The owner of a bus manufacturing company here admits that he is a man who likes his routines, and so every day he continues to commute to his downtown office. There he orders cups of tea, barks orders to his factory foremen over the phone and signs a steady flow of papers his employees put on his desk.
"It looks like I'm working, right?" the owner, Bahman Eshghi, said, folding his hands. "No. In reality I am praying, either for a miracle to save our economy or for a fool to come in and buy my factory."
For years, Iran's leaders have scoffed at Western economic sanctions, boasting that they could evade anything that came their way. Now, as they seek to negotiate a deal on their nuclear program, the leaders are acknowledging that sanctions, particularly those applied in 2010 on international financial transactions, are creating a hard-currency shortage that is bringing the country's economy to its knees.
This was evident in New York last week when Iran's new president, Hassan Rouhani, emphasized the need to act swiftly to resolve the standoff over Iran's nuclear program, perhaps in three to six months. While there may well be political reasons for him to be in a hurry, Mr. Rouhani and other officials admitted that the sanctions were hurting.
In repeated meetings during the week, Mr. Rouhani and his foreign minister, Mohammad Javad Zarif, said the government's financial condition was far more dire than the previous president, Mahmoud Ahmadinejad, had let on.
Mr. Rouhani and Mr. Zarif did not publicly specify the severity of the cash squeeze. But Western economists believe the crisis point may be much closer than previously thought, perhaps a matter of months. Iran news outlets have reported that the government owes billions of dollars to private contractors, banks and municipalities.
Because of the sanctions, oil sales, which account for 80 percent of the government's revenue, have been cut in half.

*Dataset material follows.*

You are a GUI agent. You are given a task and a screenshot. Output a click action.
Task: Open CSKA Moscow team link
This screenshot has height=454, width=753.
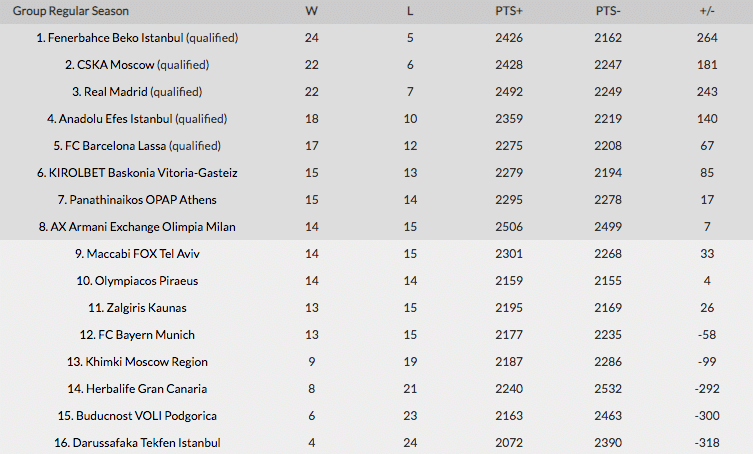tap(116, 65)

While Mr. Ahmadinejad had asserted that Iran had $100 billion in foreign exchange reserves, the total had shrunk to $80 billion by mid-2013, according to a new study by Roubini Global Economics, a research firm based in New York, and the Foundation for Defense of Democracies, a Washington group that advocates strong sanctions against Iran.
But even that vastly overstates the amount readily available to Iran. Three-quarters of the $80 billion is tied up in escrow accounts in countries that buy Iranian oil — the result of an American sanctions law that took effect in February. Under that law, the money can be spent only to buy products from those countries.
Even gaining access to the remaining $20 billion is difficult — it has to be physically moved in cash because of Iran's expulsion from the global banking network known by its acronym Swift, which had allowed the money to be transmitted electronically.
"They can't repatriate the money back to Iran," said Mark Dubowitz, the executive director of the Foundation for Defense of Democracies. "This is the dilemma Iran finds itself in."